A Neural Code That Is Isometric to Vocal Output and Correlates with Its Sensory Consequences.

What cortical inputs are provided to motor control areas while they drive complex learned behaviors? We study this question in the nucleus interface of the nidopallium (NIf), which is required for normal birdsong production and provides the main source of auditory input to HVC, the driver of adult song. In juvenile and adult zebra finches, we find that spikes in NIf projection neurons precede vocalizations by several tens of milliseconds and are insensitive to distortions of auditory feedback. We identify a local isometry between NIf output and vocalizations: quasi-identical notes produced in different syllables are preceded by highly similar NIf spike patterns. NIf multiunit firing during song precedes responses in auditory cortical neurons by about 50 ms, revealing delayed congruence between NIf spiking and a neural representation of auditory feedback. Our findings suggest that NIf codes for imminent acoustic events within vocal performance.

Motor antagonism exposed by spatial segregation and timing of neurogenesis.
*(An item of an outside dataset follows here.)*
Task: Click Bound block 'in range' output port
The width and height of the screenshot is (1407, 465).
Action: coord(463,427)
Walking is a key motor behaviour of limbed animals, executed by contraction of functionally antagonistic muscle groups during swing and stance phases. Nevertheless, neuronal circuits regulating the activation of antagonistic extensor-flexor muscles remain poorly understood. Here we use monosynaptically restricted trans-synaptic viruses to elucidate premotor anatomical substrates for extensor-flexor control in mice. We observe a medio-lateral spatial segregation between extensor and flexor premotor interneurons in the dorsal spinal cord. These premotor interneuron populations are derived from common progenitor domains, but segregate by timing of neurogenesis. We find that proprioceptive sensory feedback from the periphery is targeted to medial extensor premotor populations and is required for extensor-specific connectivity profiles during development. Our findings provide evidence for a discriminating anatomical basis of antagonistic circuits at the level of premotor interneurons, and point to synaptic input and developmental ontogeny as key factors in the establishment of circuits regulating motor behavioural dichotomy.
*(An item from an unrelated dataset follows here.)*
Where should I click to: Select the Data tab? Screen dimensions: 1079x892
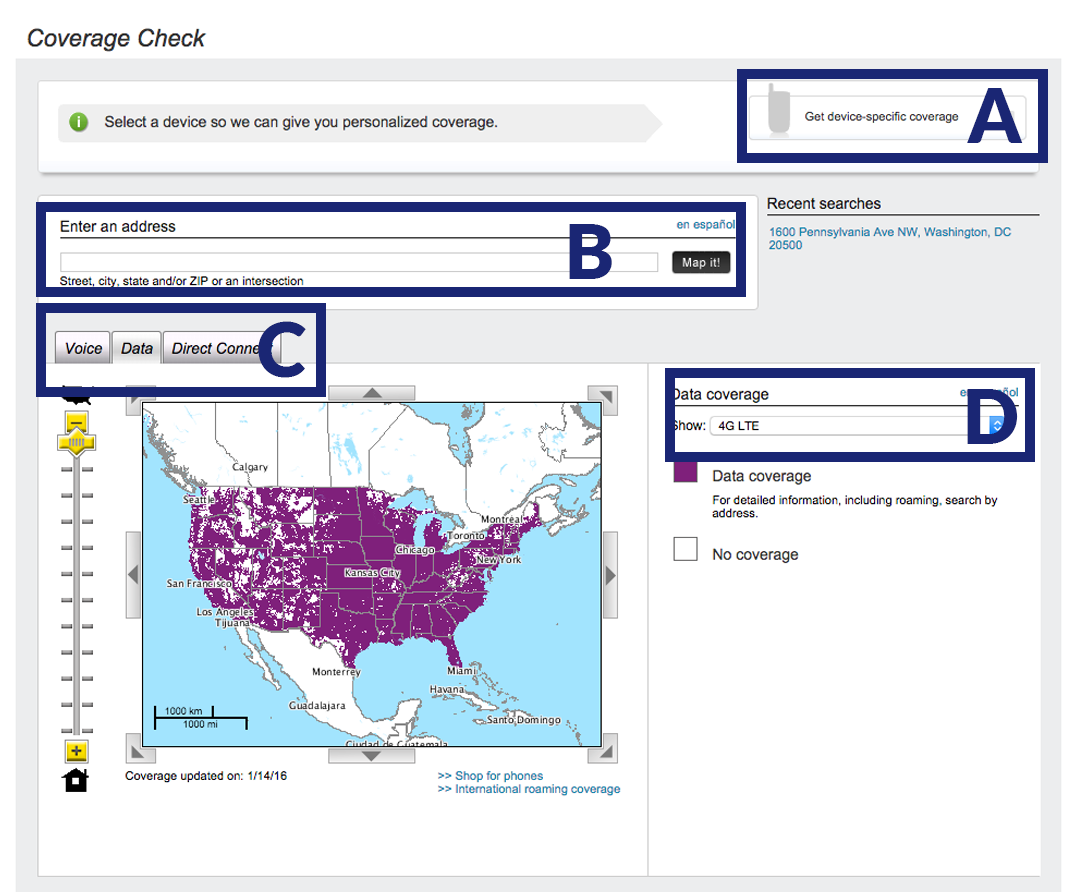click(137, 348)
Monosynaptic rabies virus reveals premotor network organization and synaptic specificity of cholinergic partition cells.

Movement is the behavioral output of neuronal activity in the spinal cord. Motor neurons are grouped into motor neuron pools, the functional units innervating individual muscles. Here we establish an anatomical rabies virus-based connectivity assay in early postnatal mice. We employ it to study the connectivity scheme of premotor neurons, the neuronal cohorts monosynaptically connected to motor neurons, unveiling three aspects of organization. First, motor neuron pools are connected to segmentally widely distributed yet stereotypic interneuron populations, differing for pools innervating functionally distinct muscles. Second, depending on subpopulation identity, interneurons take on local or segmentally distributed positions. Third, cholinergic partition cells involved in the regulation of motor neuron excitability segregate into ipsilaterally and bilaterally projecting populations, the latter exhibiting preferential connections to functionally equivalent motor neuron pools bilaterally. Our study visualizes the widespread yet precise nature of the connectivity matrix for premotor interneurons and reveals exquisite synaptic specificity for bilaterally projecting cholinergic partition cells.

Probing the locomotor conundrum: descending the 'V' interneuron ladder.
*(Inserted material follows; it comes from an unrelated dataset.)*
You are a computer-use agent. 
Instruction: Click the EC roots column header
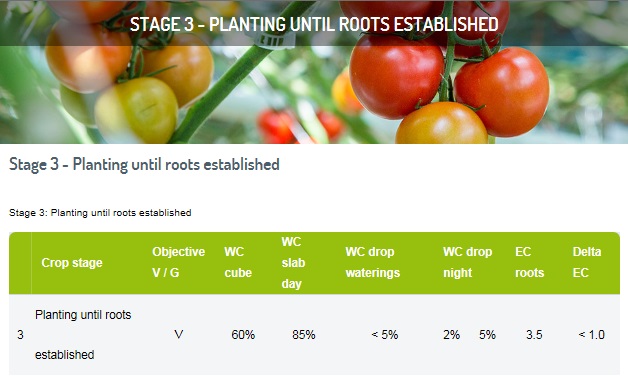coord(529,262)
The assembly of neuronal circuits involved in locomotor control in the mammalian spinal cord is influenced by genetic programs specifying four ventral (V) interneuron populations (V0-V3). In this issue of Neuron, Crone et al. and Zhang et al. make use of genetic tools to map connectivity patterns and to abolish the function of V2a and V3 interneurons. The absence of V2a interneurons reveals defects in left-right alternation during locomotion, whereas ablation of either V2a or V3 interneurons leads to disturbances in the precision and reliability of the motor output.